- [INPUT RECORDS]:
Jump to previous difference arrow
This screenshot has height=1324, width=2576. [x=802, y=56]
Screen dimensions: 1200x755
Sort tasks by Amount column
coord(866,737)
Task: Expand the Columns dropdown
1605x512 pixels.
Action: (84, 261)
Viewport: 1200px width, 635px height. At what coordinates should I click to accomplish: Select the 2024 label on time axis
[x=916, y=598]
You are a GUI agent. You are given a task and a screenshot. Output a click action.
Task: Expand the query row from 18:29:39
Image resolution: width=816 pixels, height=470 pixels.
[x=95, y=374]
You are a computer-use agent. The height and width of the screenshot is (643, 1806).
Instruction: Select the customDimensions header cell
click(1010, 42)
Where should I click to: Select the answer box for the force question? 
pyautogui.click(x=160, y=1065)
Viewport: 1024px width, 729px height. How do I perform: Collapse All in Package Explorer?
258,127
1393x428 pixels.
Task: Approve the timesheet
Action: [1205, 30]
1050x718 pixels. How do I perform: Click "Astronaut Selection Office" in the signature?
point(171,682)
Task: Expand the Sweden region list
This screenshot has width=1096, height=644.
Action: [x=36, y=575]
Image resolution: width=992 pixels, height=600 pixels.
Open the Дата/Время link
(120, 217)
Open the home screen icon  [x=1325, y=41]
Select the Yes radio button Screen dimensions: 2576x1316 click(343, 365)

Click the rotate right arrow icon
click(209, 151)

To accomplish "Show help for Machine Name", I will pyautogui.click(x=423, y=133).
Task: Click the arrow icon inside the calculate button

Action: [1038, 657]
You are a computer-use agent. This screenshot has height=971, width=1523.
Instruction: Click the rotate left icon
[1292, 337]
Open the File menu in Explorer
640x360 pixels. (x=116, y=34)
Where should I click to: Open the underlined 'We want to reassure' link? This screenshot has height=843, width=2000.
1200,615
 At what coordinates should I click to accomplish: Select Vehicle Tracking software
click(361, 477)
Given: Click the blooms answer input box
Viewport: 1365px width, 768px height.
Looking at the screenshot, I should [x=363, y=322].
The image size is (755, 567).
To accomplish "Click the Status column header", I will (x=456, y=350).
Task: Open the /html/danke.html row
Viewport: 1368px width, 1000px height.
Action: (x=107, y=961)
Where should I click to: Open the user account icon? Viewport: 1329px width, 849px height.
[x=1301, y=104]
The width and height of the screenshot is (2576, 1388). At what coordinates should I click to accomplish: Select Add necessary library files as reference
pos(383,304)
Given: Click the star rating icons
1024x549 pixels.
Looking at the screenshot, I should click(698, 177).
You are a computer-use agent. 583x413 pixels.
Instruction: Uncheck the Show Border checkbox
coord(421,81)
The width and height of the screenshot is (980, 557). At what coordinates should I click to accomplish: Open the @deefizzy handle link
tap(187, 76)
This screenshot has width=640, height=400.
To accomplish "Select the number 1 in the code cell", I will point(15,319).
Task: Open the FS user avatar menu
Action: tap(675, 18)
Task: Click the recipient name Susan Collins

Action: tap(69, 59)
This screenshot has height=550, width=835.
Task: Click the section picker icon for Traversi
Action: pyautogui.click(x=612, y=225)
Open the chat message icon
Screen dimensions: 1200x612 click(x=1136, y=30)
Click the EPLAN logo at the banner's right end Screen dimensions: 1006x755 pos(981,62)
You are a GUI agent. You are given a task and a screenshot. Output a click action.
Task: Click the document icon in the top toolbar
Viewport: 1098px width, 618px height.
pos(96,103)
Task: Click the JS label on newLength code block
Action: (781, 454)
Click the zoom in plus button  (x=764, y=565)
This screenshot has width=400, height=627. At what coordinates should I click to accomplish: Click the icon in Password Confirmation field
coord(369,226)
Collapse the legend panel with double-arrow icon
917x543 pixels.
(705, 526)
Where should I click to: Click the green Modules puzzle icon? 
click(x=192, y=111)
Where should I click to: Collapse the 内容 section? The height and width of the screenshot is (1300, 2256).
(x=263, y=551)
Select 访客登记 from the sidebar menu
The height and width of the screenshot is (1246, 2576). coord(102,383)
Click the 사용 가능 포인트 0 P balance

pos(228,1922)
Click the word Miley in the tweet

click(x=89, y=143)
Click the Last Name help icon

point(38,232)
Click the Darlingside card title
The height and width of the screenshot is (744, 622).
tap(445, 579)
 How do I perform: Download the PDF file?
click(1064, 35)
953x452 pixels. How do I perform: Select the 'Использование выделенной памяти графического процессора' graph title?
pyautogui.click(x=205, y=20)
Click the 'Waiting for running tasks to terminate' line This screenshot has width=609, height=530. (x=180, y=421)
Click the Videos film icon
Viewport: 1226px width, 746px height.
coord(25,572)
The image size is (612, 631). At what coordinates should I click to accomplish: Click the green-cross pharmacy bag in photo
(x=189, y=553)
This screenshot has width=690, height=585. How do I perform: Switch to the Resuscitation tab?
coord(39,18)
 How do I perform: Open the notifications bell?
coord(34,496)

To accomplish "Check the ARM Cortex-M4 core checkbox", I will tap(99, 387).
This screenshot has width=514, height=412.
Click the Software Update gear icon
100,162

- [PROBLEM TO WORK ON]:
Can you write out all the records above again, replacing "Viewport" with "Window" everywhere it appears and leaving everything else unchanged?

- [SOLUTION]:
Jump to previous difference arrow
This screenshot has height=1324, width=2576. [x=802, y=56]
Screen dimensions: 1200x755
Sort tasks by Amount column
coord(866,737)
Task: Expand the Columns dropdown
1605x512 pixels.
Action: (84, 261)
Window: 1200px width, 635px height. At what coordinates should I click to accomplish: Select the 2024 label on time axis
[x=916, y=598]
You are a GUI agent. You are given a task and a screenshot. Output a click action.
Task: Expand the query row from 18:29:39
Image resolution: width=816 pixels, height=470 pixels.
[x=95, y=374]
You are a computer-use agent. The height and width of the screenshot is (643, 1806).
Instruction: Select the customDimensions header cell
click(1010, 42)
Where should I click to: Select the answer box for the force question? 
pyautogui.click(x=160, y=1065)
Window: 1024px width, 729px height. How do I perform: Collapse All in Package Explorer?
258,127
1393x428 pixels.
Task: Approve the timesheet
Action: [1205, 30]
1050x718 pixels. How do I perform: Click "Astronaut Selection Office" in the signature?
point(171,682)
Task: Expand the Sweden region list
This screenshot has width=1096, height=644.
Action: [x=36, y=575]
Image resolution: width=992 pixels, height=600 pixels.
Open the Дата/Время link
(120, 217)
Open the home screen icon  [x=1325, y=41]
Select the Yes radio button Screen dimensions: 2576x1316 click(343, 365)

Click the rotate right arrow icon
click(209, 151)

To accomplish "Show help for Machine Name", I will pyautogui.click(x=423, y=133).
Task: Click the arrow icon inside the calculate button

Action: [1038, 657]
You are a computer-use agent. This screenshot has height=971, width=1523.
Instruction: Click the rotate left icon
[1292, 337]
Open the File menu in Explorer
640x360 pixels. (x=116, y=34)
Where should I click to: Open the underlined 'We want to reassure' link? This screenshot has height=843, width=2000.
1200,615
 At what coordinates should I click to accomplish: Select Vehicle Tracking software
click(361, 477)
Given: Click the blooms answer input box
Window: 1365px width, 768px height.
Looking at the screenshot, I should [x=363, y=322].
The image size is (755, 567).
To accomplish "Click the Status column header", I will (x=456, y=350).
Task: Open the /html/danke.html row
Window: 1368px width, 1000px height.
Action: (x=107, y=961)
Where should I click to: Open the user account icon? Window: 1329px width, 849px height.
[x=1301, y=104]
The width and height of the screenshot is (2576, 1388). At what coordinates should I click to accomplish: Select Add necessary library files as reference
pos(383,304)
Given: Click the star rating icons
1024x549 pixels.
Looking at the screenshot, I should click(698, 177).
You are a computer-use agent. 583x413 pixels.
Instruction: Uncheck the Show Border checkbox
coord(421,81)
The width and height of the screenshot is (980, 557). At what coordinates should I click to accomplish: Open the @deefizzy handle link
tap(187, 76)
This screenshot has width=640, height=400.
To accomplish "Select the number 1 in the code cell", I will point(15,319).
Task: Open the FS user avatar menu
Action: tap(675, 18)
Task: Click the recipient name Susan Collins

Action: tap(69, 59)
This screenshot has height=550, width=835.
Task: Click the section picker icon for Traversi
Action: pyautogui.click(x=612, y=225)
Open the chat message icon
Screen dimensions: 1200x612 click(x=1136, y=30)
Click the EPLAN logo at the banner's right end Screen dimensions: 1006x755 pos(981,62)
You are a GUI agent. You are given a task and a screenshot. Output a click action.
Task: Click the document icon in the top toolbar
Window: 1098px width, 618px height.
pos(96,103)
Task: Click the JS label on newLength code block
Action: (781, 454)
Click the zoom in plus button  (x=764, y=565)
This screenshot has width=400, height=627. At what coordinates should I click to accomplish: Click the icon in Password Confirmation field
coord(369,226)
Collapse the legend panel with double-arrow icon
917x543 pixels.
(705, 526)
Where should I click to: Click the green Modules puzzle icon? 
click(x=192, y=111)
Where should I click to: Collapse the 内容 section? The height and width of the screenshot is (1300, 2256).
(x=263, y=551)
Select 访客登记 from the sidebar menu
The height and width of the screenshot is (1246, 2576). coord(102,383)
Click the 사용 가능 포인트 0 P balance

pos(228,1922)
Click the word Miley in the tweet

click(x=89, y=143)
Click the Last Name help icon

point(38,232)
Click the Darlingside card title
The height and width of the screenshot is (744, 622).
tap(445, 579)
 How do I perform: Download the PDF file?
click(1064, 35)
953x452 pixels. How do I perform: Select the 'Использование выделенной памяти графического процессора' graph title?
pyautogui.click(x=205, y=20)
Click the 'Waiting for running tasks to terminate' line This screenshot has width=609, height=530. (x=180, y=421)
Click the Videos film icon
Window: 1226px width, 746px height.
coord(25,572)
The image size is (612, 631). At what coordinates should I click to accomplish: Click the green-cross pharmacy bag in photo
(x=189, y=553)
This screenshot has width=690, height=585. How do I perform: Switch to the Resuscitation tab?
coord(39,18)
 How do I perform: Open the notifications bell?
coord(34,496)

To accomplish "Check the ARM Cortex-M4 core checkbox", I will tap(99, 387).
This screenshot has width=514, height=412.
Click the Software Update gear icon
100,162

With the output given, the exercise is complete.